Le terme « passoire thermique » semble aujourd’hui avoir remplacé celui de « bâti ancien ». Pourtant, cette catégorie existe : elle a été officiellement définie par l’Insee, qui a retenu la date de 1948. Avant, l’architecture anticipait naturellement les notions du développement durable, du local et de l’économie de moyens : elle faisait avec les moyens disponibles et reposait sur la tradition. La maison et les bâtiments étaient ainsi le reflet du paysage. Après 1948, la plupart des savoir-faire ont cessé d’être transmis et les matériaux utilisés ont fondamentalement changé de caractéristiques. Les matériaux d’avant 1948 sont sensibles à l’humidité : ils sont hygroscopiques, capillaires et surtout perspirants. Après 1948, les matériaux deviennent insensibles à l’humidité. Le bâti moderne est « étanche », et c’est pourquoi il peut être « isolé ». Au contraire, le bâti ancien est ouvert à son environnement.
En 2007, un rapport ministériel intitulé « Connaissance des bâtiments anciens & économies d’énergie » établissait grâce à un échantillon représentatif du bâti, en fonction de critères environnementaux, constructifs et d’occupation, que les constructions d’avant 1948 étaient loin d’être des « passoires thermiques ». Elles relevaient généralement de la catégorie D ou C du DPE, qui est une performance comparable à celle des bâtiments réalisés après la première réglementation thermique, créée à la suite du choc pétrolier de 1973.
Après 1948, les constructions de l’après-guerre puis celles érigées en réponse à l’exode rural massif des trente glorieuses ne répondent pas non plus à un modèle unique aisément quantifiable.
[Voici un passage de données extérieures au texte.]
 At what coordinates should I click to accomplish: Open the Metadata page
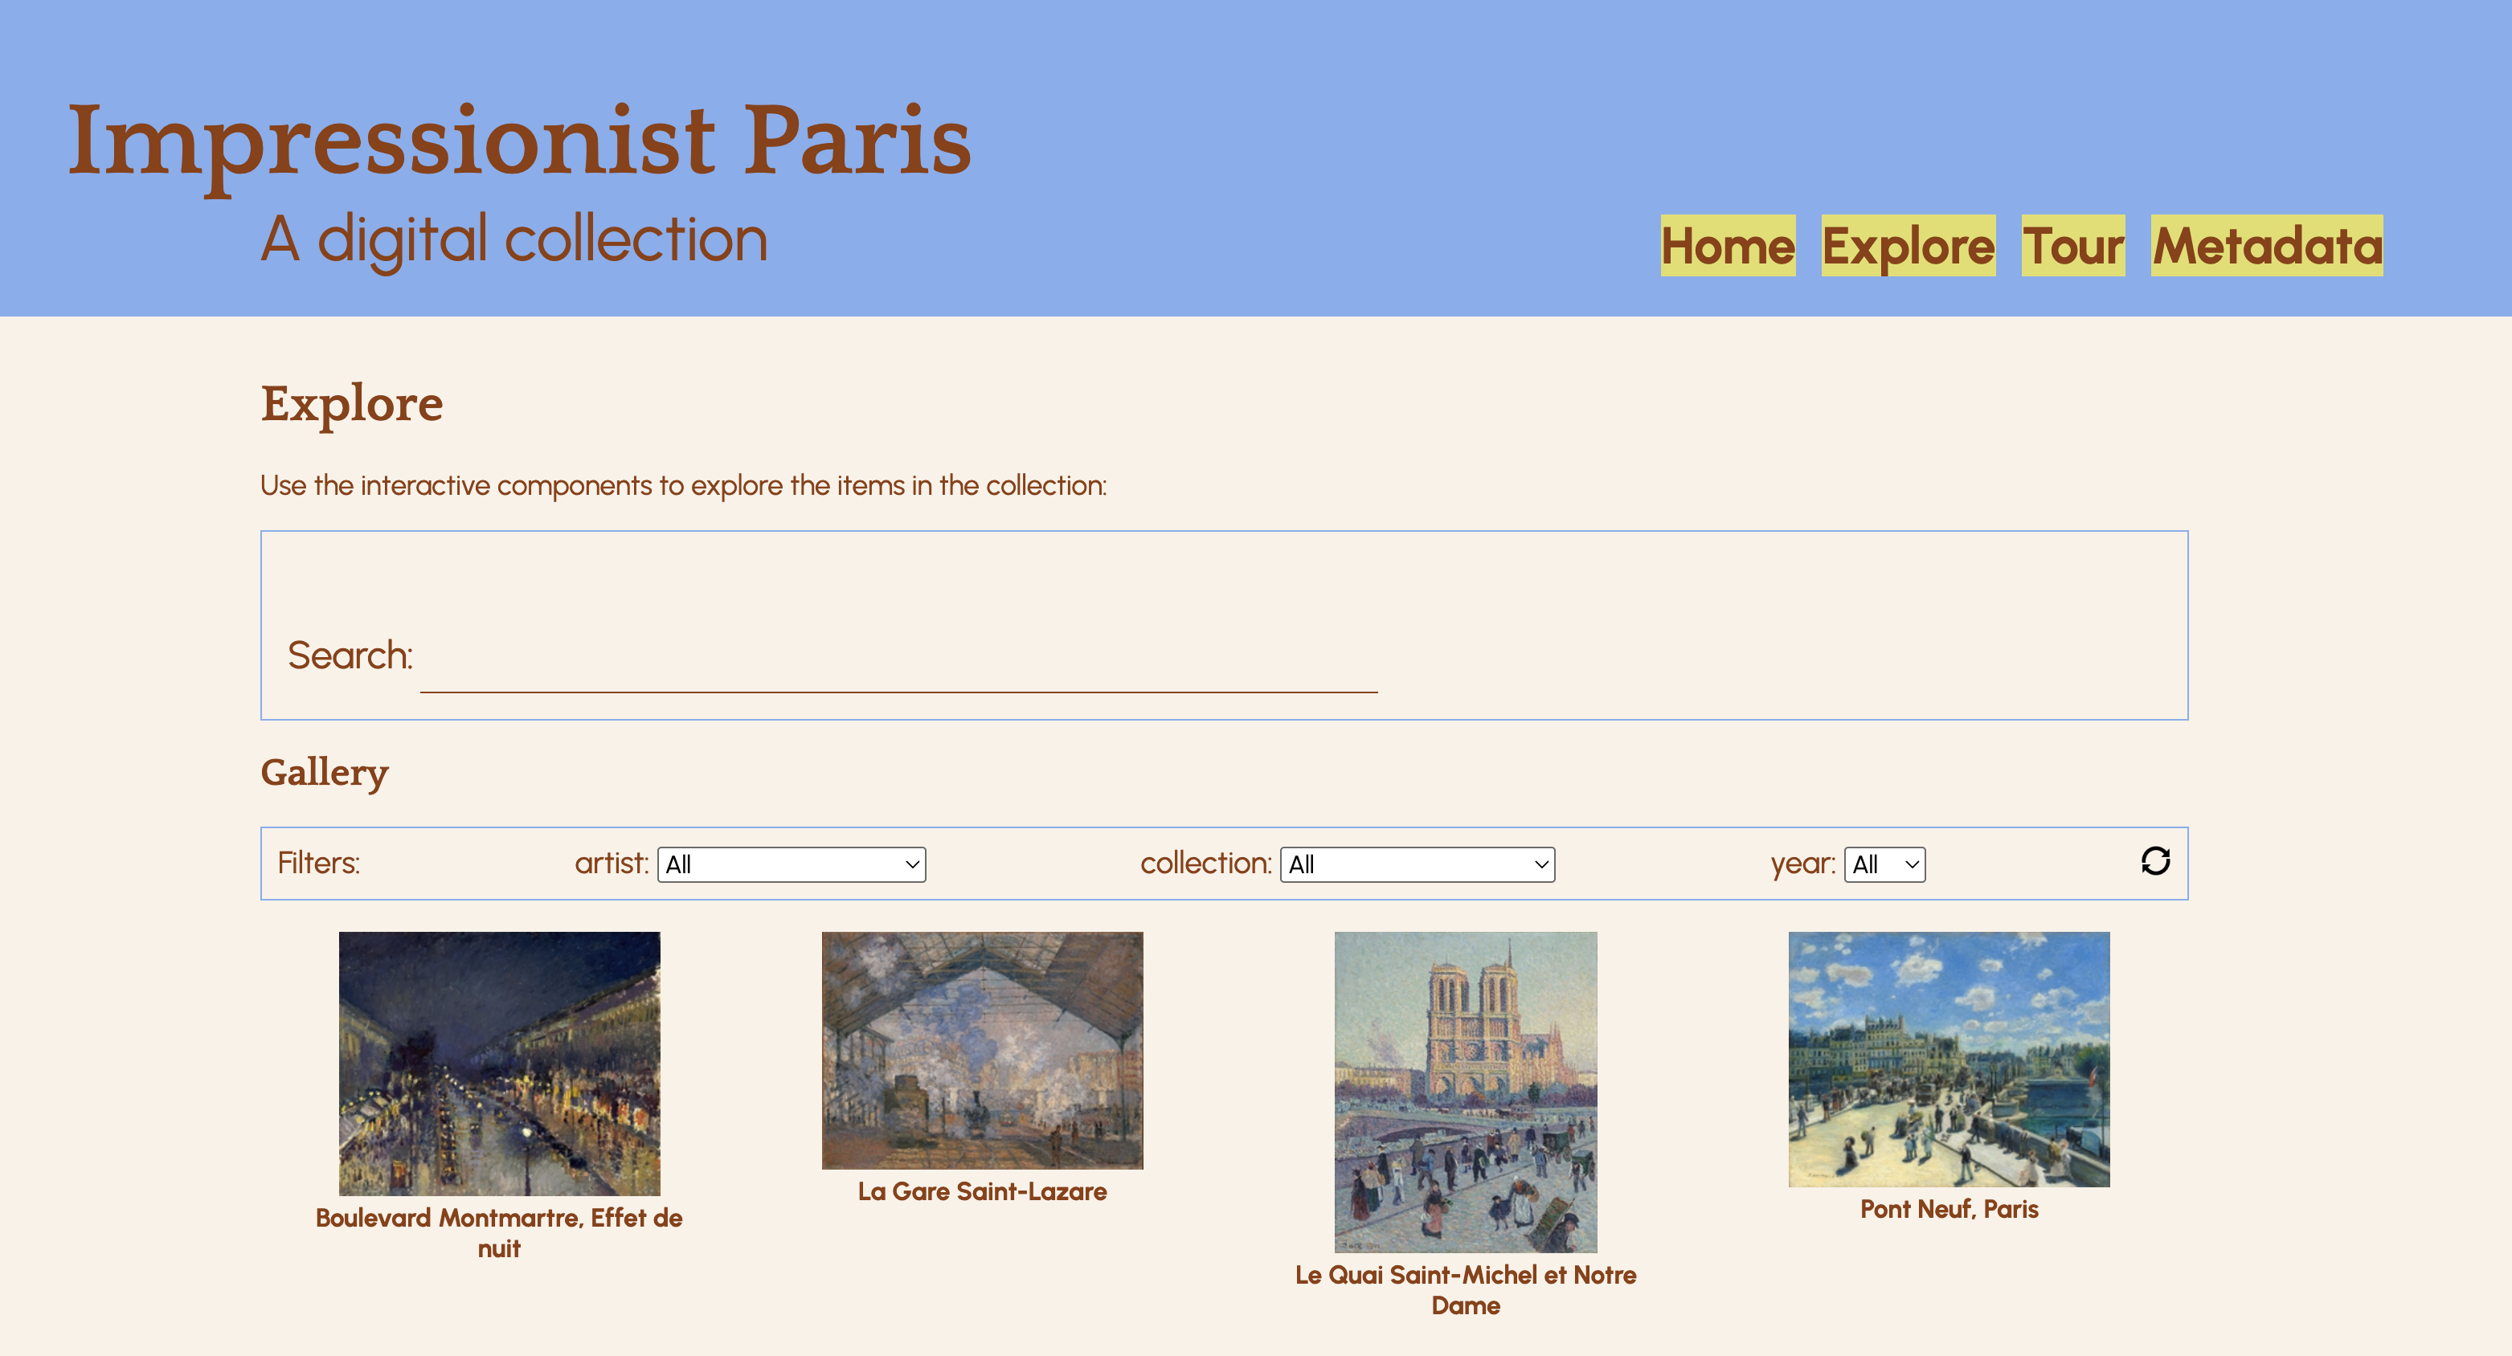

De nombreux travaux portent sur l’adaptation des typologies de bâti de cette époque au confort moderne. Mathilde Padilla et l’agence Archipat ont par exemple élaboré des protocoles d’identification et d’intervention sur les façades légères préfabriquées typiques de l’époque de massification des constructions. Un exemple parmi tant d’expérimentations menées par les agences d’architecture soucieuses de préserver la qualité patrimoniale tout en ajustant la qualité du cadre de vie au standard de notre époque. Ainsi, ne considérer les bâtiments qu’en tant que passoires thermiques tant avant qu’après 1948 est partiellement faux et cela conduit à globaliser les solutions, comme le fameux décret sur les travaux embarqués qui impose des isolations thermiques par l’extérieur, aujourd’hui encore considérées comme « le meilleur » moyen d’atteindre les objectifs de performance thermique. Les maux provoqués par la solution globale de l’ITE sont connus sur le bâti inadapté : les pans de bois sont (...)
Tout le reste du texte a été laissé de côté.